I've read a handful of things over the years with that as part of the worldbuilding (pretty certain that more or less comes up re: techno shamans in shadowrun, just as an example). Honestly, from a technomancy/magitek perspective -- just a high-tech friendly or formulaic magic system in general -- it makes an incredible amount of sense. Pretty much everything paper and ink (scrolls, spellbooks, runic systems, all those fancy spell circles, etc., etc.) can do, digital can do better. Digital assistants, casting aids, digitalized arcane repositories, etc., etc., etc.
Like, imagine what elminster could pull off with mechadendrites, y'know? It can be pretty neat.well, besides HERESY, of course
And having an app for, say, create water or food? World hunger solved, assuming magic isn't a (functionally) finite resource in that universe.
Regardless, it would be straight up in line with your average uses/day artifacts. Probably have some material components, so the only purpose of it being an app would be ease of use (likely part of a compendium style multi-effect artifact*) or part of an interface, but... yeah. It's a logical progression.
*Modern miniaturization making thin sheets of properly enchanted material, bound together... stuff like that. Industrial revolution does amazing things for the average magical system, assuming everyone involved isn't plot-lobotomized.

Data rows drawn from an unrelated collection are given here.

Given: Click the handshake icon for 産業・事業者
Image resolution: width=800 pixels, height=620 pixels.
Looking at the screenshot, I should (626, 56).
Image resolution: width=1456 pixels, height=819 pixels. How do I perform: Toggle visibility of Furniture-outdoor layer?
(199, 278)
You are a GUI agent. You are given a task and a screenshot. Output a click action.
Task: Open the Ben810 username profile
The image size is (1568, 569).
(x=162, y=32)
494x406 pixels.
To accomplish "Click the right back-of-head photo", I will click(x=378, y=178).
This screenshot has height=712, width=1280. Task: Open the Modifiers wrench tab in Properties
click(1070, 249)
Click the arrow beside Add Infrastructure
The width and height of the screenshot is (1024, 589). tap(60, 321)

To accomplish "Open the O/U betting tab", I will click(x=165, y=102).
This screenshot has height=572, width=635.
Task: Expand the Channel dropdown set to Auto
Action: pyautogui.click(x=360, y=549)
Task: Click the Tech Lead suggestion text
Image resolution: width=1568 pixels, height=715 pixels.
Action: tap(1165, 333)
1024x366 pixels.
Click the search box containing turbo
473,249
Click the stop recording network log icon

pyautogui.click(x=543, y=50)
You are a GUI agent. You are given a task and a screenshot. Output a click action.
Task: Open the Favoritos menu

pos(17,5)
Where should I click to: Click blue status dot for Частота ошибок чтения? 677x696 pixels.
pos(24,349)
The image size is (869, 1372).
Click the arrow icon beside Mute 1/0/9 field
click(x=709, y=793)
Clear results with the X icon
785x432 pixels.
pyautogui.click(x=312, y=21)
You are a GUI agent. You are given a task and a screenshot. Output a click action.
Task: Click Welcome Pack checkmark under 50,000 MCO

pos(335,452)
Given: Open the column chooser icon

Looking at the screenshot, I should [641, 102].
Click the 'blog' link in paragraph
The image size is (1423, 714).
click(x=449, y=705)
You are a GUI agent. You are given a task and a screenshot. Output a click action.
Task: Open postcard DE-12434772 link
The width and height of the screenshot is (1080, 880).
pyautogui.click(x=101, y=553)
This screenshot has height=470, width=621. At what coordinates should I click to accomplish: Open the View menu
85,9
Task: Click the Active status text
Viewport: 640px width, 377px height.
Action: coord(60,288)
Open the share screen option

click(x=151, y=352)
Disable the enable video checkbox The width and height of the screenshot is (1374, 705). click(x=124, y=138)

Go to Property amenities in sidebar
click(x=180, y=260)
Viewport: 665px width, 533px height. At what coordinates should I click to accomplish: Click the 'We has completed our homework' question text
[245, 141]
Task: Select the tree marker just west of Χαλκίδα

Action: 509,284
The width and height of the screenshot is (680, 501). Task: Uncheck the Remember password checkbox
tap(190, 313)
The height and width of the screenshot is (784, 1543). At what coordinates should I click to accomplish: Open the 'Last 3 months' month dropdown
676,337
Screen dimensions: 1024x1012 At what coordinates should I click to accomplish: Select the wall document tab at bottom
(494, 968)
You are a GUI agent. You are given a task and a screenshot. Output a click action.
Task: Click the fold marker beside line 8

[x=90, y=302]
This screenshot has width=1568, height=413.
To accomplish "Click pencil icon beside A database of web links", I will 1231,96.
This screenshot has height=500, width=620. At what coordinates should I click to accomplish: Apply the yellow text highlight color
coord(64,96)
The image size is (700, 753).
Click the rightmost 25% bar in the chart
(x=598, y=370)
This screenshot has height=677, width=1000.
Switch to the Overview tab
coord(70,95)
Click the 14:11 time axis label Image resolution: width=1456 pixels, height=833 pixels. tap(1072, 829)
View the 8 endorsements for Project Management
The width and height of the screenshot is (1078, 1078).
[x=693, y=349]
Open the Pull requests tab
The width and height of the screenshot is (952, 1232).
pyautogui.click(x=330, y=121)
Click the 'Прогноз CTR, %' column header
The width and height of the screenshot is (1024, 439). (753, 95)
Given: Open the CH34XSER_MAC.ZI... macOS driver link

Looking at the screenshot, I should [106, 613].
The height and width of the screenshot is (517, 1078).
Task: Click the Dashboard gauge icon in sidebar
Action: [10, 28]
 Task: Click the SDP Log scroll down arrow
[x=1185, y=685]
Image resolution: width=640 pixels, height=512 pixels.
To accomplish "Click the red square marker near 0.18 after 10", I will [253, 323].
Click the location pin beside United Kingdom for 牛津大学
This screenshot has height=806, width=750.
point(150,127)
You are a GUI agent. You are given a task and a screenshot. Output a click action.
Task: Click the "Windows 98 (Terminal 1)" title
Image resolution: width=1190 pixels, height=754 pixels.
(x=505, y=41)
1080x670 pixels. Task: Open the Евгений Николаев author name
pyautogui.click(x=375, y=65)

E: This is disregarding the fact that most aps could count as a divination or illusion spell as-is, ha. Hell, your average flashlight ap could probably match some evocation spells... (I'm looking at you, 0th level light.*).
E2: *What's really scary is that depending on the machine you could be looking at a light spell from a 18th+ level caster. Remember folks, if you put your phone in your pocket, for every 10 minutes it can display a white screen, you've got the equivalent of that many caster levels in your pants. 20th level pocket wizard, ohohoho.